▶ Selected extract:
● ● ●
Parkinsons disease is a complex neurodegenerative disorder, affecting approximately one million individuals in the USA alone. A significant proportion of risk for Parkinsons disease is driven by genetics. Despite this, the majority of the common genetic variation that contributes to disease risk is unknown, in-part because previous genetic studies have focussed solely on the contribution of single nucleotide variants. Structural variants represent a significant source of genetic variation in the human genome. However, because assay of this variability is challenging, structural variants have not been cataloged on a genome-wide scale, and their contribution to the risk of Parkinsons disease remains unknown. In this study, we 1) leveraged the GATK-SV pipeline to detect and genotype structural variants in 7,772 short-read sequencing data and 2) generated a subset of matched whole-genome Oxford Nanopore Technologies long-read sequencing data from the PPMI cohort to allow for comprehensive structural variant confirmation. We detected, genotyped, and tested 3,154 high-confidence common structural variant loci, representing over 412 million nucleotides of non-reference genetic variation. Using the long-read sequencing data, we validated three structural variants that may drive the association signals at known Parkinsons disease risk loci, including a 2kb intronic deletion within the gene LRRN4. Further, we confirm that the majority of structural variants in the human genome cannot be detected using short-read sequencing alone, encompassing on average around 4 million nucleotides of inaccessible sequence per genome. Therefore, although these data provide the most comprehensive survey of the contribution of structural variants to the genetic risk of Parkinsons disease to date, this study highlights the need for large-scale long-read datasets to fully elucidate the role of structural variants in Parkinsons disease.
● ● ●
▶ Source data:

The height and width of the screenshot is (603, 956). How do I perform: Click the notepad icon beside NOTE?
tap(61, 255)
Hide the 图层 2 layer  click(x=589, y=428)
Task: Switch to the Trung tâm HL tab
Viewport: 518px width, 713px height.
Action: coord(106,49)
● ● ●
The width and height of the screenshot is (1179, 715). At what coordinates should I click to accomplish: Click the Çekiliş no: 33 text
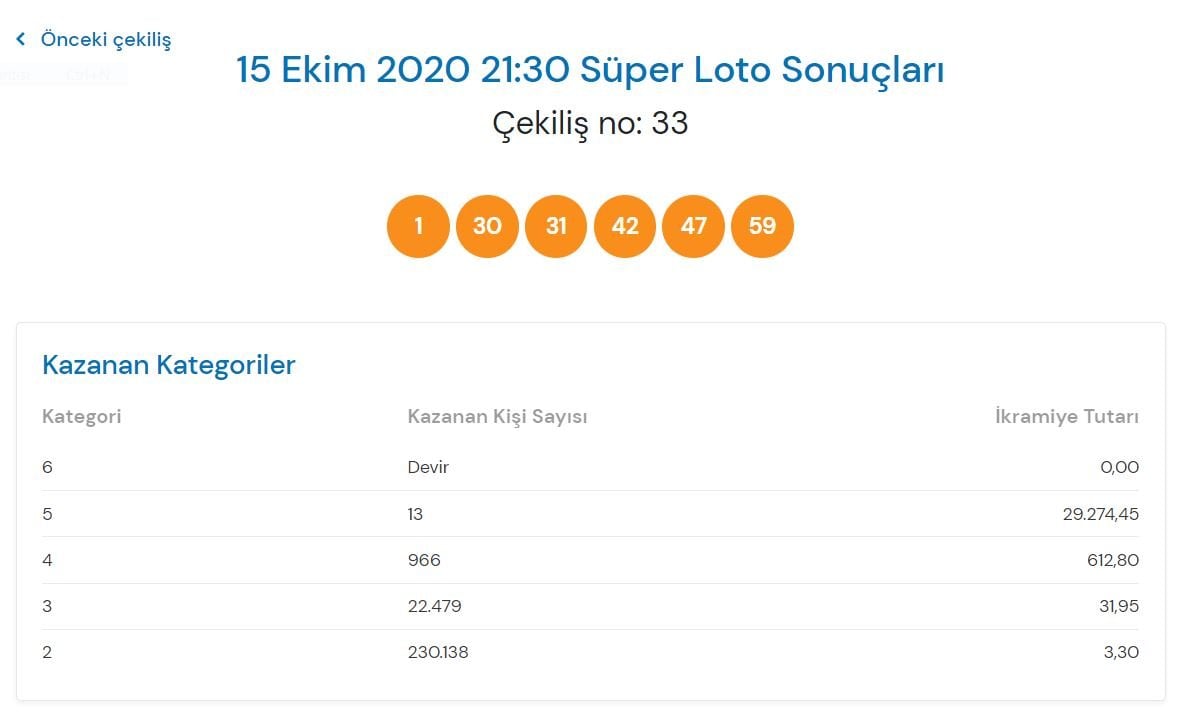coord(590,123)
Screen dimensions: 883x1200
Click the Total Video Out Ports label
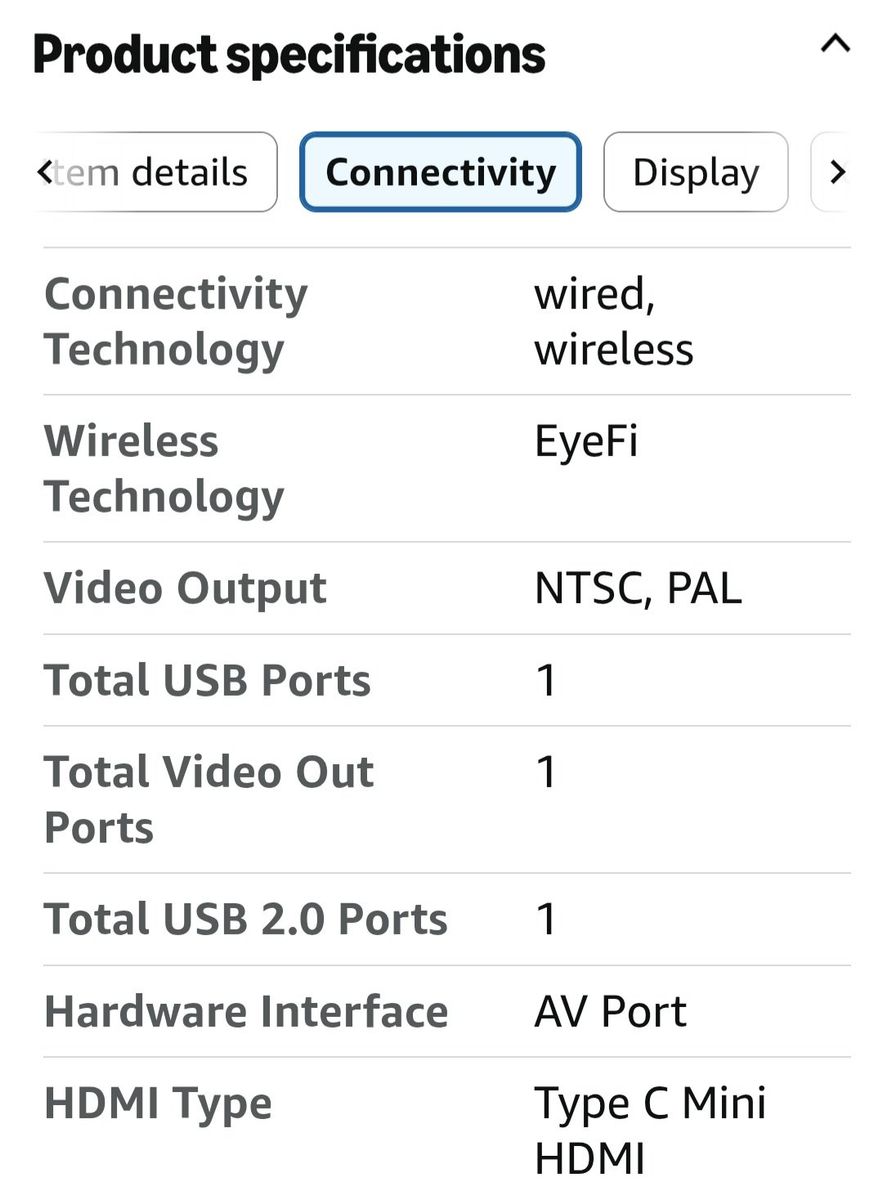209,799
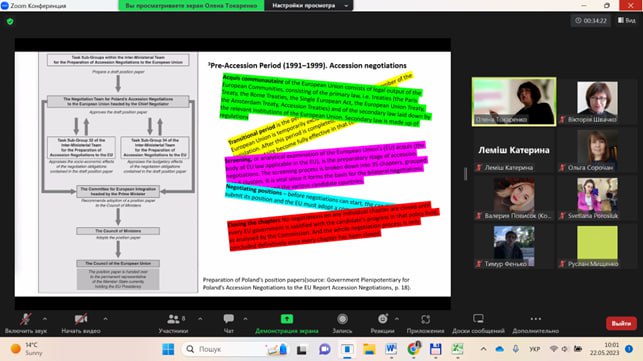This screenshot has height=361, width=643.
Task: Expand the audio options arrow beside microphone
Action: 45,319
● ● ●
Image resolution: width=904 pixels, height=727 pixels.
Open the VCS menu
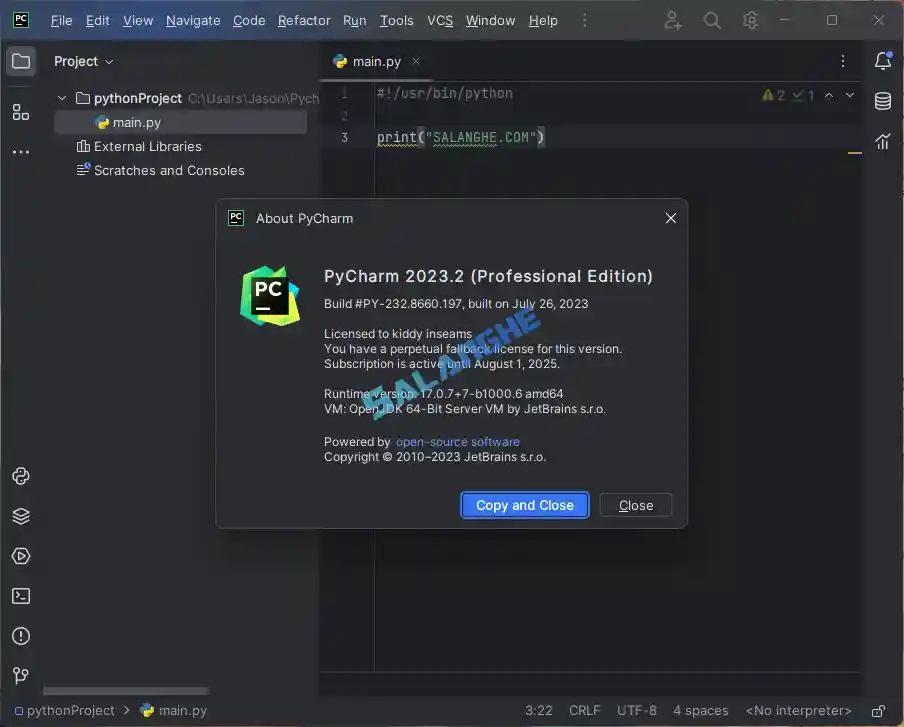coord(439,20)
● ● ●
▶ Tasks:
- a) According to the Parkinson's disease abstract, how many high-confidence common structural variant loci were detected, genotyped, and tested?
- b) Translate this sentence from the Parkinson's disease abstract into Spanish: "Structural variants represent a significant source of genetic variation in the human genome."
The lines come from a separate source and are unrelated to the Parkinson's disease abstract.

▶ Answers to the exercise:
- a) 3,154

- b) Las variantes estructurales representan una fuente significativa de variación genética en el genoma humano.